SELECTED PASSAGE →
>>
New York Fed’s Bill Dudley shrugged off concerns over recent volatility, saying that an equity rout like the one that occurred in recent days “has virtually no consequence for the economic outlook.”


Jerome Powell, the new Fed chairman, has said while taking the chair position that he will continue with the current Fed policy of rate hikes and balance sheet reductions, and reiterated his support for more rate hikes this past week (while the mainstream media hyperfocused on his lip service promise to watch stock behavior closely). This indicates once again that it does not matter who is at the wheel of the Fed, its course has already been set, and the Chairman is simply there to act as the ship’s parrot mascot. The Fed is expected to raise interest rates yet again in March.


Now, all the evidence including the Fed’s surprise balance sheet reduction of $18 billion in January shows that at least for now, the central bank no longer cares about stocks and bonds.


In the meantime, 10 year Treasury Yields are spiking to the ever present danger level of 3% after a hotter than expected inflation report, and the dollar index is plunging. Showing us perhaps the first signs of a potential stagflationary crisis. Bottom line – markets are not long for this world if yields pass 3% and the falling dollar provides yet another excuse for faster interest rate hikes. More rate hikes means eventually cheap loans will become expensive loans.


My question is, if the Fed is not going to feed cheap fiat into banks and corporations to fuel stock buybacks, then WHO is going to buy equities now?


What about corporations? Nope, not going to happen. With corporate debt skyrocketing to levels far beyond that seen just before the 2008 crash, there is no chance that they will be able to sustain stock buybacks without aid from the Fed.


What about retail investors? I doubt it. Retail investors are the primary pillar boosting stocks at this stage in the game, but as we saw during the panic last week, it is unlikely that retail investors will maintain hands strong enough to refrain from selling at the first sign of trouble. They do tend to hastily jump back into markets to buy every dip because for many years this simplistic strategy has worked, but if the Fed continues to back away from stimulus and we seen a few more incidences like the 1,000+ point drops of recent days, investor conditioning will be broken, and blind faith will be replaced by doubt.
<<
INFORMATION SHOWN →
>>
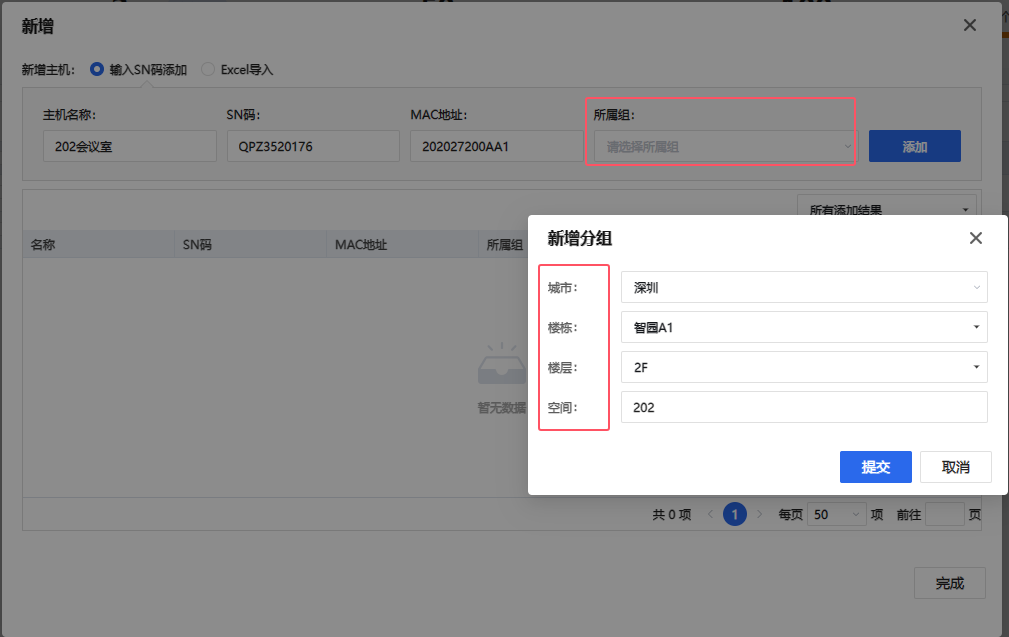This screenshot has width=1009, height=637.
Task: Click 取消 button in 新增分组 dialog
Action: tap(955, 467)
<<
>>
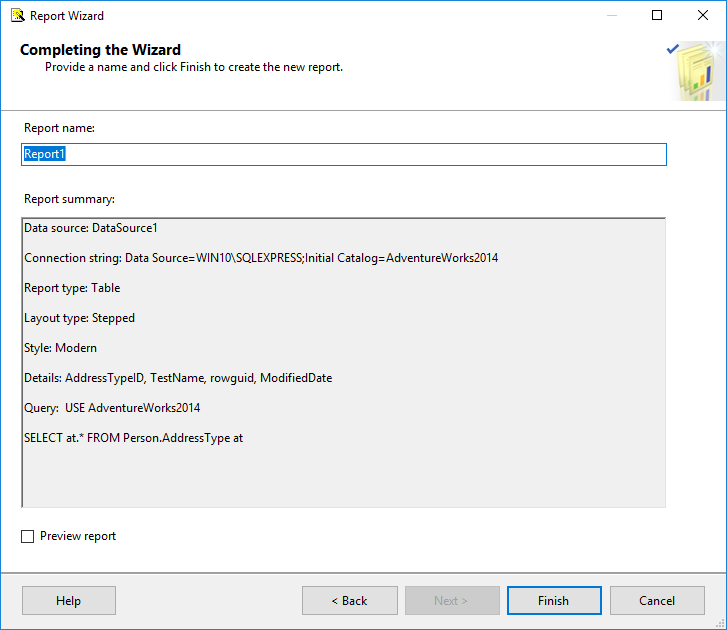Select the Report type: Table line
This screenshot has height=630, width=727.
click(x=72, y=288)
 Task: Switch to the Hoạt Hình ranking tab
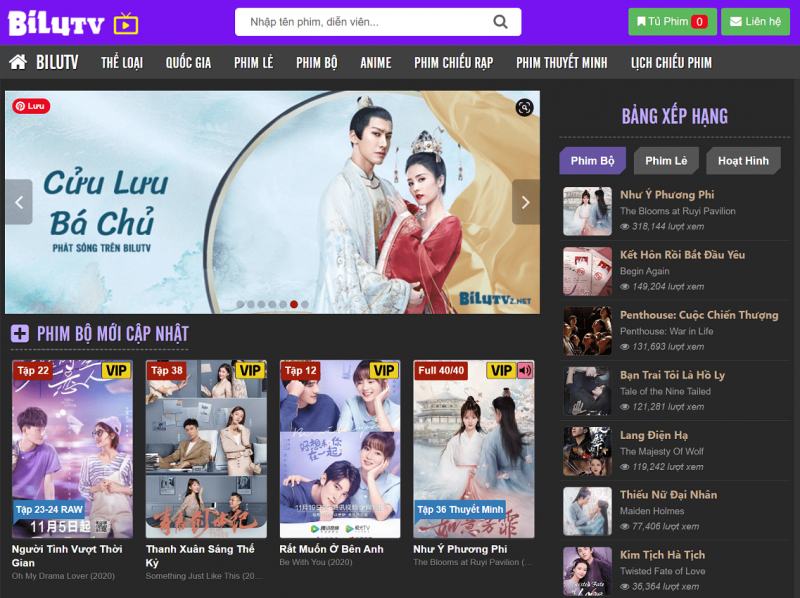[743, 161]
<<
GOAL A →
Say whether each statement agrees with the Fed commentary, answering yes or no and quoting the words from it that decide the matter. (i) The Fed cut its balance sheet by $18 billion in January. (ii) Bill Dudley said the recent equity rout would seriously hurt the economic outlook. (iii) The writer expects corporations to keep up stock buybacks on their own.
GOAL B →
According to the Fed commentary, in which month is the Fed expected to raise interest rates again?
GOAL C →
Pick up the Fed commentary after its last sentence and keep writing it.

FINAL RESULT A →
(i) Yes: "the Fed’s surprise balance sheet reduction of $18 billion in January"
(ii) No: "has virtually no consequence for the economic outlook."
(iii) No: "there is no chance that they will be able to sustain stock buybacks without aid from the Fed."

FINAL RESULT B →
March.

FINAL RESULT C →
What about the American consumer? Will consumer profits boost companies and give them and they stock shares a solid foundation? I can barely write that question without laughing out loud. There was a time (it seems like so long ago) when company innovation and solid business strategies actually meant something when it comes to equities. Those days are over. Now, everything is based on the assumption of central bank intervention, and as I already noted, central banks are pulling the plug on life support.


Beyond that, U.S. consumers are now buried in historic levels of personal debt.


What about the Trump administration’s latest $1.5 trillion infrastructure plan? Will this act as a kind of indirect stimulus program picking up where the Fed left off? Unlikely.


Perhaps if such a plan had been implemented eight years ago in place of the useless bank bailouts and TARP, it might have made a difference. Though, a similar strategy did not work out very well for Herbert Hoover. In fact, many of the Hoover-era infrastructure projects were not paid off for decades after initial construction. Hoover was also a one term Republican president that oversaw the beginning of the Great Depression.


The system is too far into debt and too far gone for infrastructure spending to make any difference in the economic outcome. Add to that the fact that Treasury yields are liable to continue their upward trajectory due to the increased deficit spending, putting more pressure on stocks.


Interestingly, Trump’s budget director has even admitted that the plan will lead to even faster increases in interest rates, and Fed officials have been using this as a partial rationale for why they plan to continue cutting off stimulus measures.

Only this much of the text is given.